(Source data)

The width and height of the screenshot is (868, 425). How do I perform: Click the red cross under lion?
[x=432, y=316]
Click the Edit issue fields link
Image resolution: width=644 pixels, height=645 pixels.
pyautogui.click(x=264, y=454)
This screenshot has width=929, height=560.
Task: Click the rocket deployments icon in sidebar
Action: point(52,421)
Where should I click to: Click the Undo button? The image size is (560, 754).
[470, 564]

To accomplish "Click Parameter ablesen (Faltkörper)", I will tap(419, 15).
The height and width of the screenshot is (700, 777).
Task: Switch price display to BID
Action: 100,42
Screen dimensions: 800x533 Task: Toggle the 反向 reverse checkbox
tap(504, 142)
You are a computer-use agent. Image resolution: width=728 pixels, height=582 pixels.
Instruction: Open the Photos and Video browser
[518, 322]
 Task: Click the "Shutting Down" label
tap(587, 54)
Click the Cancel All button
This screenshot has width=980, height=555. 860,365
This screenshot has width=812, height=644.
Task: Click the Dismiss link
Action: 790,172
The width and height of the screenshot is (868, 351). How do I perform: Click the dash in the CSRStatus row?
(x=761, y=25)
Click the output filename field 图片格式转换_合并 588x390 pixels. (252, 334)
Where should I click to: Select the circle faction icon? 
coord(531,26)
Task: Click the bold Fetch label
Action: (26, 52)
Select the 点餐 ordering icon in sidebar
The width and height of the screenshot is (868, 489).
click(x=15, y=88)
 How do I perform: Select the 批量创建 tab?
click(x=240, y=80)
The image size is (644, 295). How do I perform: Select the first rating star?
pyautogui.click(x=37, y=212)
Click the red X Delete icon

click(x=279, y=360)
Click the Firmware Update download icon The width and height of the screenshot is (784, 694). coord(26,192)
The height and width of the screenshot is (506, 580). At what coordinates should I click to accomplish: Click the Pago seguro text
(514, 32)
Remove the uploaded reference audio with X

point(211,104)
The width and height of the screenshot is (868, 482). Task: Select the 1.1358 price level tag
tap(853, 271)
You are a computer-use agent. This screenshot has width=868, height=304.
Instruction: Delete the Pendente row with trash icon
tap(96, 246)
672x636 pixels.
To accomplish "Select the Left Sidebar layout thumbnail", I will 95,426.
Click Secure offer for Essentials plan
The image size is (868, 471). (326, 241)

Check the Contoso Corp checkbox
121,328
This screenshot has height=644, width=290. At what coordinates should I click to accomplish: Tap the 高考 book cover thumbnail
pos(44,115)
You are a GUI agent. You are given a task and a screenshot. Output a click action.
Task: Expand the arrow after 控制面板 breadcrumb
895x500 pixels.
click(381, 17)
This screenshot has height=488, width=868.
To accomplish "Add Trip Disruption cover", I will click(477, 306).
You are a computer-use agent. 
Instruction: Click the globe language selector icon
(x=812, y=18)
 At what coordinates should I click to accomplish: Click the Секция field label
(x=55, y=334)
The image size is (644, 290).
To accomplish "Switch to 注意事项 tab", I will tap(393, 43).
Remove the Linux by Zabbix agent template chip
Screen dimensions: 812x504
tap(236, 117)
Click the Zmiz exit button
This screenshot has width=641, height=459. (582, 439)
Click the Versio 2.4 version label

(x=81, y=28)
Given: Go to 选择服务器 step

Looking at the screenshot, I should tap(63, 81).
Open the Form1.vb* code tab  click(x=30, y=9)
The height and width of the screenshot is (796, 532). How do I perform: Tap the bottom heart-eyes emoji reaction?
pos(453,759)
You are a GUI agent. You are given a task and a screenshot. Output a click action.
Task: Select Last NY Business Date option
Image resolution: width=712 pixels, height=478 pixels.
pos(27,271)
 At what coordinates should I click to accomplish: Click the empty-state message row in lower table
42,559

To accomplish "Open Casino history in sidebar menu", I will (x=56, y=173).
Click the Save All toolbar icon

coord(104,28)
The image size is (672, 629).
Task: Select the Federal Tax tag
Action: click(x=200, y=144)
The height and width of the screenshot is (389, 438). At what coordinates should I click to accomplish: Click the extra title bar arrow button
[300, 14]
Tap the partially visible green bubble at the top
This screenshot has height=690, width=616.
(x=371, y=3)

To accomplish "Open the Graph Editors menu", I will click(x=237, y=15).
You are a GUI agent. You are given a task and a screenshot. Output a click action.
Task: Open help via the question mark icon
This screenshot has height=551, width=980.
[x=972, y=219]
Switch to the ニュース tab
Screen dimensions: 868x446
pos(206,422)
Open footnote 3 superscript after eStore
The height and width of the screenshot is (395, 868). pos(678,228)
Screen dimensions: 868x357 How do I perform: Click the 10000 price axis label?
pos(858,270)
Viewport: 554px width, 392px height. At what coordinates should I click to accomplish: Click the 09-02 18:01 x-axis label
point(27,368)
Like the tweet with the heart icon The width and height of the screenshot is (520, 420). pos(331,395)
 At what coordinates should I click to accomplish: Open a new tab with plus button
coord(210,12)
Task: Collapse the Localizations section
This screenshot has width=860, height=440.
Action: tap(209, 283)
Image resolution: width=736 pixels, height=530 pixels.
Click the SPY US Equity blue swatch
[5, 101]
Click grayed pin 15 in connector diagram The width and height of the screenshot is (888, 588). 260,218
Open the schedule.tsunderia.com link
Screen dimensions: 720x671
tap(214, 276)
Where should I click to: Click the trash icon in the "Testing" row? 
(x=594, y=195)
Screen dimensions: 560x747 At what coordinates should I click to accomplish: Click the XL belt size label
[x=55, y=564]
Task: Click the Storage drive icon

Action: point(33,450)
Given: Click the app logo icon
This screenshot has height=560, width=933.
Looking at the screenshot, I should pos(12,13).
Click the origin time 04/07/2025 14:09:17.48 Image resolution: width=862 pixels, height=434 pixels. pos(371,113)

Requirement - Set down only the line containing "Image resolution: width=736" and the lines after it through the end, exactly as they appear above.

Result of the exercise -
Image resolution: width=736 pixels, height=530 pixels.
Click the SPY US Equity blue swatch
[5, 101]
Click grayed pin 15 in connector diagram The width and height of the screenshot is (888, 588). 260,218
Open the schedule.tsunderia.com link
Screen dimensions: 720x671
tap(214, 276)
Where should I click to: Click the trash icon in the "Testing" row? 
(x=594, y=195)
Screen dimensions: 560x747 At what coordinates should I click to accomplish: Click the XL belt size label
[x=55, y=564]
Task: Click the Storage drive icon

Action: point(33,450)
Given: Click the app logo icon
This screenshot has height=560, width=933.
Looking at the screenshot, I should pos(12,13).
Click the origin time 04/07/2025 14:09:17.48 Image resolution: width=862 pixels, height=434 pixels. pos(371,113)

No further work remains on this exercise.